So, this is my first post here, but I’m slowly nearing the end of my weight loss journey. I am a 20M standing at 6’0”. I used to weigh 300lb and now I currently weigh in at 183lb. I thought I’d share some experiences or information that have helped me through my journey so I can potentially help others.

Disclaimer: Don’t take any of this information as medical advice, this is just something I know works for me, and might work for you.
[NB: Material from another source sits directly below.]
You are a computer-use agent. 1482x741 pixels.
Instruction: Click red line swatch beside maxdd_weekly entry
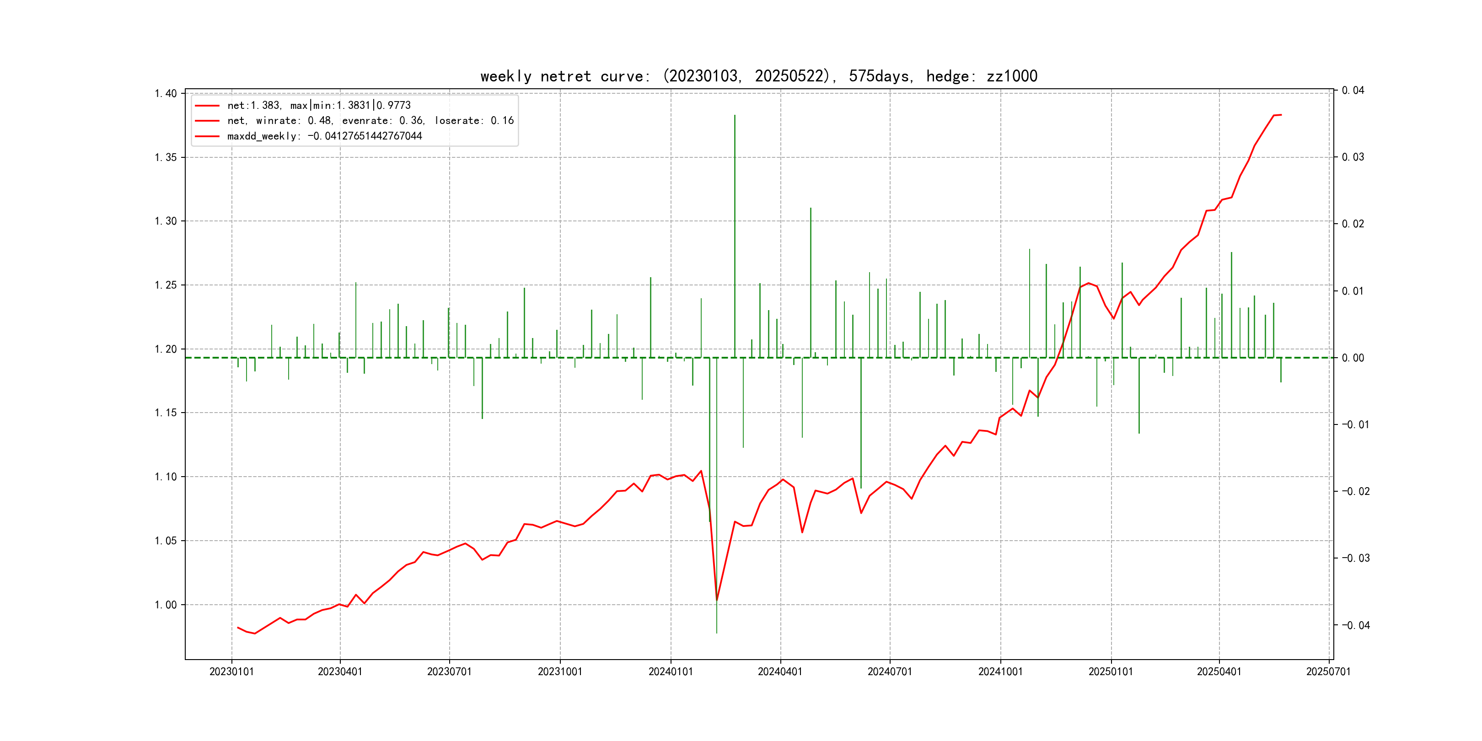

For me and I’m assuming many others plateaus can really be demotivating. However, for me I noticed they usually occurred after several months being on a strict diet. What I do to combat this is I have a pretty bad cheat day, usually around 4K calories, then the next day I eat around my maintenance calories 2.5k and then on the third day I go back to cutting at around 1.7k calories. Sure, my body will need to take a couple days to burn off those extra calories, but every time I do this, I always get right out of my plateau and back to losing weight regularly.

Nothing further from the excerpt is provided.